Stored items:
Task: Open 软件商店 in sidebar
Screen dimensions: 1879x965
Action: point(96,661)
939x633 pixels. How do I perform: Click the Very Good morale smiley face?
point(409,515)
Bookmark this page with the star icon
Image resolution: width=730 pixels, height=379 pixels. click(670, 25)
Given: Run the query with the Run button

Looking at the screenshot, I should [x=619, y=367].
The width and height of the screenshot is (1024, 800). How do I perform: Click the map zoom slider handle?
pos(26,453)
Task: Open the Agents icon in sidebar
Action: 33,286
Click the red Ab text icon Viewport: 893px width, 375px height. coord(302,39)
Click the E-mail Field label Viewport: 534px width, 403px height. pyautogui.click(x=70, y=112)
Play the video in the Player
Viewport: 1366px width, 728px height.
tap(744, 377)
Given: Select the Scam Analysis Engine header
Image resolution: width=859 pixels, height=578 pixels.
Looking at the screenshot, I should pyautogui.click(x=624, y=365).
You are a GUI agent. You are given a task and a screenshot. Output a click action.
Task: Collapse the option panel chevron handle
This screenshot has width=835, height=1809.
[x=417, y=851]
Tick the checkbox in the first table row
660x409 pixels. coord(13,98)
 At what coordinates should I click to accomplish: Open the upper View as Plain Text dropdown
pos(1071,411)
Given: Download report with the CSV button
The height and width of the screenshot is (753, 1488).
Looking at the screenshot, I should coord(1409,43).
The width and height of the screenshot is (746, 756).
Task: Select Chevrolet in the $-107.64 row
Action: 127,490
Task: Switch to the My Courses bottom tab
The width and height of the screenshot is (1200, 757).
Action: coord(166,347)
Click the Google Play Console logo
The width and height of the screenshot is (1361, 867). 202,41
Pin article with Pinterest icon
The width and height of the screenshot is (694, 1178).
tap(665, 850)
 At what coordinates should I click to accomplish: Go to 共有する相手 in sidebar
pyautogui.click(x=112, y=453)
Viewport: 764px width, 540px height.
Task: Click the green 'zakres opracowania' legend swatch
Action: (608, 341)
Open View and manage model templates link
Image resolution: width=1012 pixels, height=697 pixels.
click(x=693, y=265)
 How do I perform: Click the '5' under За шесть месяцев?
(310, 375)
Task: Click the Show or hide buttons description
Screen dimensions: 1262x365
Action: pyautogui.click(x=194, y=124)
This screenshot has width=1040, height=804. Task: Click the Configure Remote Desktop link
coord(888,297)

• **Exercise details**
Restate every record verbatim.

• **Response below**
Task: Open 软件商店 in sidebar
Screen dimensions: 1879x965
Action: point(96,661)
939x633 pixels. How do I perform: Click the Very Good morale smiley face?
point(409,515)
Bookmark this page with the star icon
Image resolution: width=730 pixels, height=379 pixels. click(670, 25)
Given: Run the query with the Run button

Looking at the screenshot, I should [x=619, y=367].
The width and height of the screenshot is (1024, 800). How do I perform: Click the map zoom slider handle?
pos(26,453)
Task: Open the Agents icon in sidebar
Action: 33,286
Click the red Ab text icon Viewport: 893px width, 375px height. coord(302,39)
Click the E-mail Field label Viewport: 534px width, 403px height. pyautogui.click(x=70, y=112)
Play the video in the Player
Viewport: 1366px width, 728px height.
tap(744, 377)
Given: Select the Scam Analysis Engine header
Image resolution: width=859 pixels, height=578 pixels.
Looking at the screenshot, I should pyautogui.click(x=624, y=365).
You are a GUI agent. You are given a task and a screenshot. Output a click action.
Task: Collapse the option panel chevron handle
This screenshot has width=835, height=1809.
[x=417, y=851]
Tick the checkbox in the first table row
660x409 pixels. coord(13,98)
 At what coordinates should I click to accomplish: Open the upper View as Plain Text dropdown
pos(1071,411)
Given: Download report with the CSV button
The height and width of the screenshot is (753, 1488).
Looking at the screenshot, I should coord(1409,43).
The width and height of the screenshot is (746, 756).
Task: Select Chevrolet in the $-107.64 row
Action: 127,490
Task: Switch to the My Courses bottom tab
The width and height of the screenshot is (1200, 757).
Action: coord(166,347)
Click the Google Play Console logo
The width and height of the screenshot is (1361, 867). 202,41
Pin article with Pinterest icon
The width and height of the screenshot is (694, 1178).
tap(665, 850)
 At what coordinates should I click to accomplish: Go to 共有する相手 in sidebar
pyautogui.click(x=112, y=453)
Viewport: 764px width, 540px height.
Task: Click the green 'zakres opracowania' legend swatch
Action: (608, 341)
Open View and manage model templates link
Image resolution: width=1012 pixels, height=697 pixels.
click(x=693, y=265)
 How do I perform: Click the '5' under За шесть месяцев?
(310, 375)
Task: Click the Show or hide buttons description
Screen dimensions: 1262x365
Action: pyautogui.click(x=194, y=124)
This screenshot has width=1040, height=804. Task: Click the Configure Remote Desktop link
coord(888,297)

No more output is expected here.